Meant to assuage fears and prevent panic, the DOH’s seeming downplaying of the pandemic that has so far affected 28 countries in Latin America and the Caribbean should give way to more realistic risk-assessment and concrete guidelines on prevention, as a vaccine or treatment for the disease has yet to be developed.
What makes Zika a threat to the Philippines, as the physician Gideon Lasco, a regular contributor to Inquirer Opinion, has warned, is that its vector, the mosquito Aedes aegypti known to cause dengue, chikungunya and yellow fever, is endemic in the country, with El Niño’s warmer temperatures further raising our vulnerability to mosquito-borne diseases.
Even more alarming is the fact that people afflicted with Zika often exhibit mild symptoms that can very well be mistaken for mere flu: mild fever, sore throat, muscle pains, skin rash and red eyes that are self-limiting and can easily be relieved by rest and plenty of fluids—which was also how a 10-year-old boy in Cebu believed infected with the virus in 2012 recovered.
First isolated in Uganda in 1947 and named after the Zika forest found there, the virus had sporadically turned up in isolated cases since then, only to explode suddenly in Latin America. The WHO has warned that some four million people may be infected this year.
While the virus is not fatal, it can be devastating to pregnant women, as Zika has been linked to cases of microcephaly, a condition in infants marked by abnormally small heads and underdeveloped brains. Already, there has been a surge in microcephaly cases in Brazil, with 4,000 reported since October.
The virus has also been associated with the Guillain-Barre syndrome, a poorly understood condition that sometimes results in paralysis.
Although there is no direct flight from Brazil to the Philippines, the risk of travelers bringing the virus into the country is a very real possibility. Local airport authorities must therefore be vigilant in monitoring through thermal scanners the temperature of incoming travelers. But since detection in airports is limited because 75 percent of those infected by Zika do not manifest symptoms, officials must also launch an aggressive information campaign in airport premises to encourage travelers to accurately fill out the health cards that could trace carriers should Zika cases turn up in the country.

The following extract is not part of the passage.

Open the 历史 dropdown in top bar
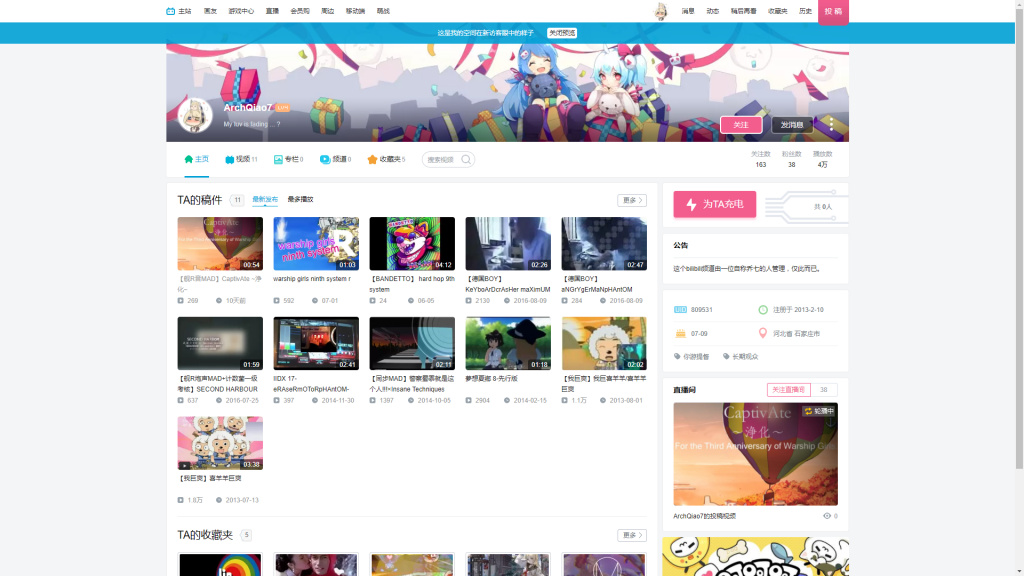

Travelers should also be advised to protect themselves from mosquito bites by wearing appropriate clothing, applying insect repellents, and using mosquito nets or wire-mesh screens.
The DOH must stress as well its “4S” campaign against the dengue mosquito as the pointers bear repeating: search and destroy (eliminate pockets of stagnant water where mosquitoes breed); self-protection (using insect repellents and long-sleeved clothing); seeking early consultation; and selective use of fogging or fumigation.

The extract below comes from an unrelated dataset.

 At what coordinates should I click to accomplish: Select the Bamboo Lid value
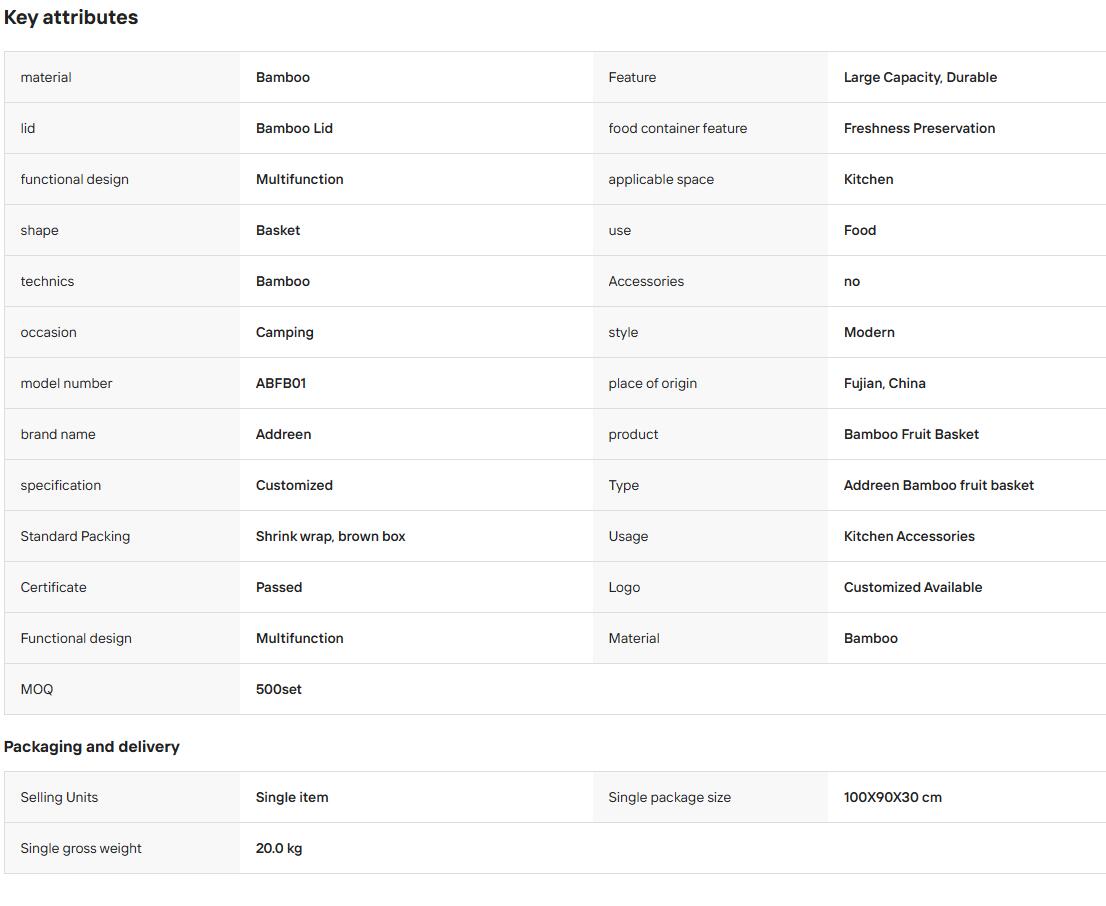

Just as necessary is the Research Institute for Tropical Medicine’s (RITM) plan to train health workers in the use of Zika testing kits in five other public hospitals nationwide: the Lung Center of the Philippines, Baguio General Hospital, San Lazaro Hospital, Southern Philippines Medical Center, and Vicente Sotto Memorial Medical Center.

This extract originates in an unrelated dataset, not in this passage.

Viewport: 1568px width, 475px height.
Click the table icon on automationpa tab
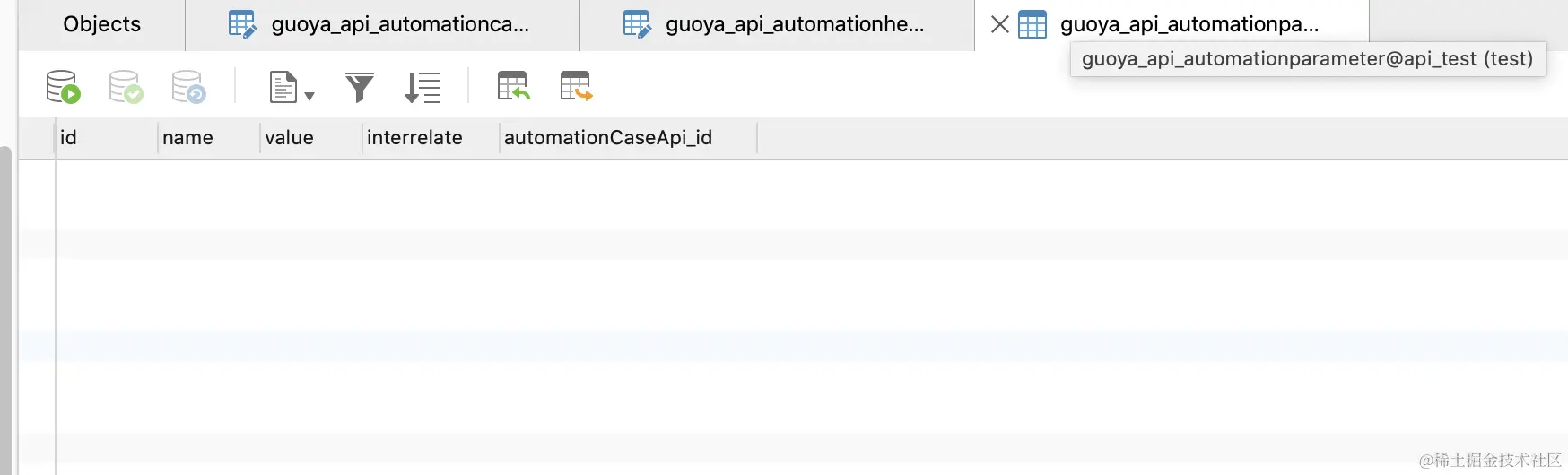coord(1032,24)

But the RITM should also conduct intensive research on the virus and its vector, for widespread release to the public. With the WHO declaring a global emergency due to Zika’s “explosive spread,” countries vulnerable to the virus like the Philippines would hopefully get much-needed resources to conduct critical research on the cause of this pandemic.
The DOH should use all means available to mount an extensive information campaign on the virus—from media outlets to public health centers, to midwives and barangay health workers, to reach out to the grassroots and warn against this virus.
Alongside such preventive measures, the government must put in place permanent reforms in the health system: a proactive research agenda on tropical diseases and their vectors, sufficient training of health workers especially in rural areas, not to mention the budget to make this possible. From Ebola to Zika, there’s no telling what future health threats lie out there. The perennial question that must be asked is: How prepared are we to cope?